Stored items:
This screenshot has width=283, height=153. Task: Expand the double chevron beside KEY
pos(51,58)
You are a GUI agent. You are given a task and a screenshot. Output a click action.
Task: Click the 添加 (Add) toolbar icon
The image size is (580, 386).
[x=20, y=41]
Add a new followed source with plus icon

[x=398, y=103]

▶ [Aim of the task]: Output the lines above verbatim and in full.

▶ [Response to this task]:
This screenshot has width=283, height=153. Task: Expand the double chevron beside KEY
pos(51,58)
You are a GUI agent. You are given a task and a screenshot. Output a click action.
Task: Click the 添加 (Add) toolbar icon
The image size is (580, 386).
[x=20, y=41]
Add a new followed source with plus icon

[x=398, y=103]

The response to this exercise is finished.